◆ **Texte de lecture**
▽
Les "gilets jaunes" ont occupé plusieurs péages en levant les barrières de façon pacifique. D'autres équipements ont également été dégradés, voire incendiés, comme celui de Bandol sur l'autoroute A50, dans la nuit de lundi à mardi.

"On en a marre de ces sociétés d'autoroutes qui augmentent les prix et continuent à taxer les automobilistes", s'exclame Chantal, coordinatrice des "gilets jaunes" dans les Bouches-du-Rhône.

"Je les comprends en fait d'avoir brûlé ce péage. De toutes façons, l'autoroute nous appartient. Ce sont nos grands-parents et nos parents qui l'ont payée", estime Arnaud Ansermier, "gilet jaune" qui a occupé longtemps le péage de la Barque au sud-est d'Aix-en-Provence, sur l'A8, avant d'en être délogé avec ses camarades.

"Et les groupes comme Vinci chez nous, ils se sont gavés avec les péages, comme l'Etat, qui encaisse des redevances depuis des années des sociétés autoroutières", assène-t-il.

- "Un vrai scandale" -

Alors, pour certains députés, de droite comme de gauche, Vinci a versé de l'huile sur le feu en annonçant vouloir des indemnisations de l'Etat ou retrouver les automobilistes qui auraient passé les barrières sans payer. Face au tollé, Vinci a annoncé mardi soir renoncer à une procédure "mal comprise".

Emmanuel Macron "va-t-il tolérer ce nouvel abus de l'actionnariat roi?", avait auparavant demandé le député communiste de Seine Maritime Sébastien Jumel. "Dans le contexte actuel c'est un vrai scandale", avait renchéri le député socialiste Luc Carvounas.
△
◆ **Données fournies**
▽
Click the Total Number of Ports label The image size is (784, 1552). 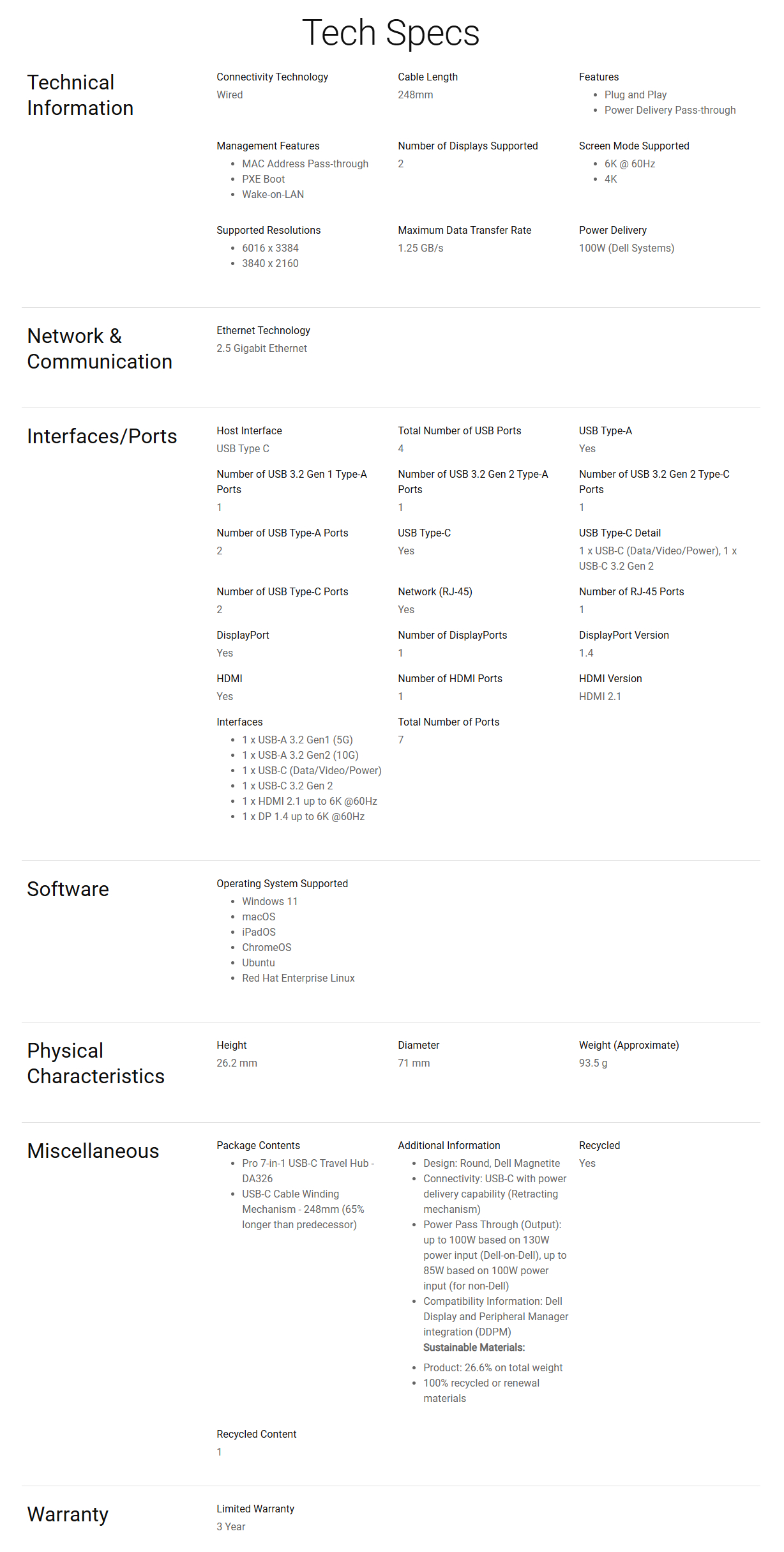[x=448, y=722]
△
▽
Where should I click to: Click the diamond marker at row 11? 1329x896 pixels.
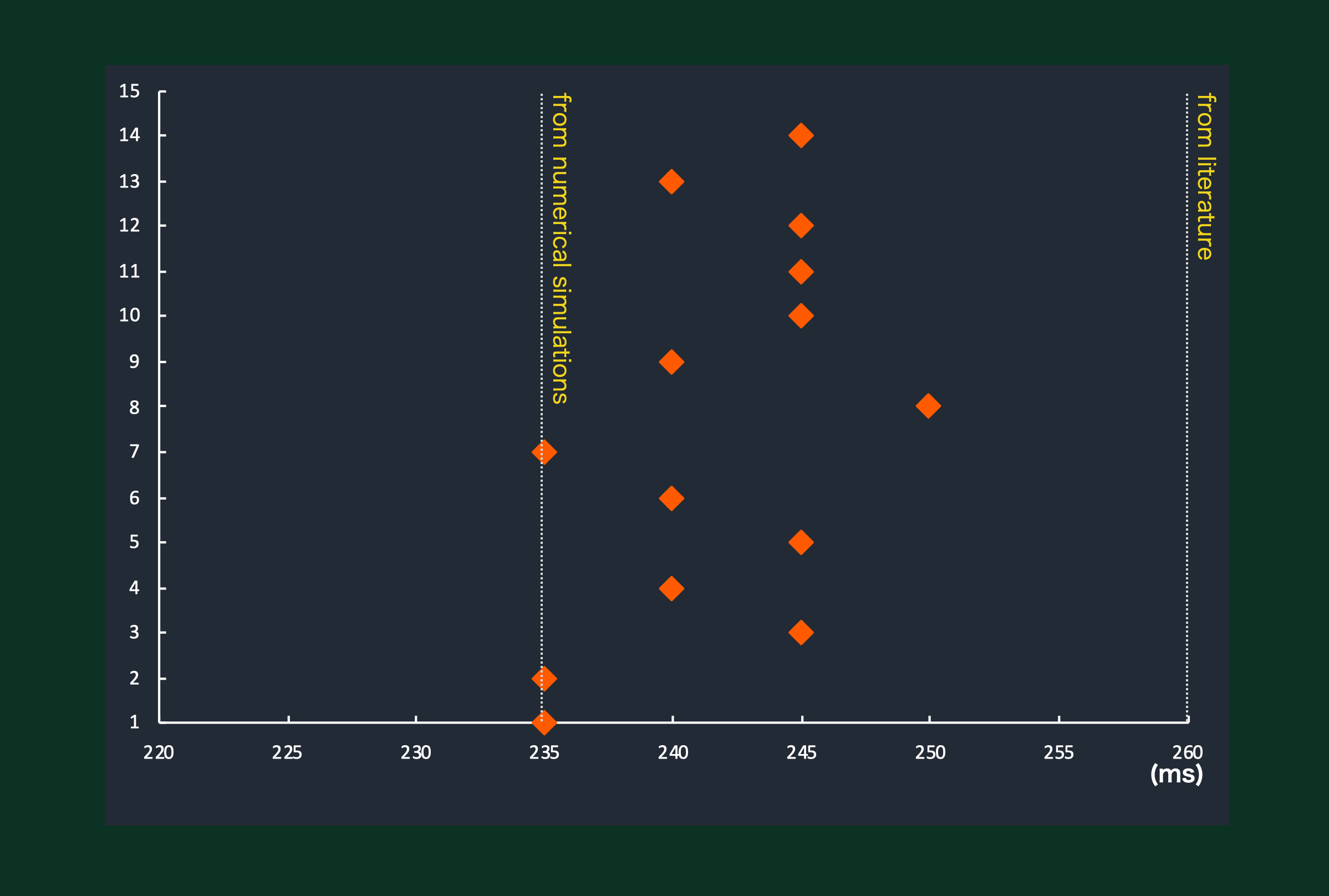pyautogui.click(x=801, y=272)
△
◆ **Consignes**
a: D'après le texte sur les « gilets jaunes » et les péages, quelle fonction Chantal exerce-t-elle ?
b: Rédigez la suite du texte sur les « gilets jaunes » et les péages, à partir de sa dernière phrase.

◆ **Réponses**
a: Elle est coordinatrice des « gilets jaunes » dans les Bouches-du-Rhône.

b:
"Quand #VinciAutoroutes utilise le fichier des cartes grises pour se faire rembourser des +péages gratuits+, cela me pose problème. Y-a-t-il un Etat dans l'Etat ?, s'emporte le député et secrétaire général adjoint des Républicains, Julien Aubert, qui demande une renationalisation.

"Re-nationalisons les autoroutes Vinci construites par l'argent du contribuable !", acquiesce le président de Debout la France Nicolas Dupont-Aignan.

Un message reçu cinq sur cinq par le gouvernement, qui ne semble pas vouloir donner suite aux demandes d'indemnisation des sociétés d'autoroutes chiffrant, Vinci en tête, à "plusieurs dizaines de millions d'euros" les pertes dues au mouvement.

"Sous réserve de confirmation des analyses juridiques, la vidéoverbalisation cherche à rechercher des auteurs d'infraction et pas à recouvrer des péages", explique-t-on au ministère des Transports.

Lundi, le ministre de l'Environnement François de Rugy avait déjà déploré que les sociétés d'autoroutes envisagent de "répercuter d'une façon ou d'une autre sur les tarifs d'autoroutes" les pertes occasionnées.

La ministre des Transports Elisabeth Borne, qui a reçu mardi soir les sociétés autoroutières a affirmé à l'issue de la réunion que "la priorité est de parvenir à un retour à la normale au plus vite sur le terrain" alors qu'il "subsistait aujourd'hui encore plusieurs dizaines de points de perturbations".

Elle a assuré de "la pleine mobilisation des forces de l'ordre pour intervenir et libérer les points de blocage".

Lors de la rencontre, les sociétés concessionnaires "ont fait part des dégradations importantes et d'une ampleur inédite constatées sur le réseau", a-t-elle également indiqué.

Trois gros acteurs, Vinci, Eiffage (APRR) et la Sanef se partagent le marché des autoroutes en France qui représente près de 10 milliards d'euros de chiffre d'affaires.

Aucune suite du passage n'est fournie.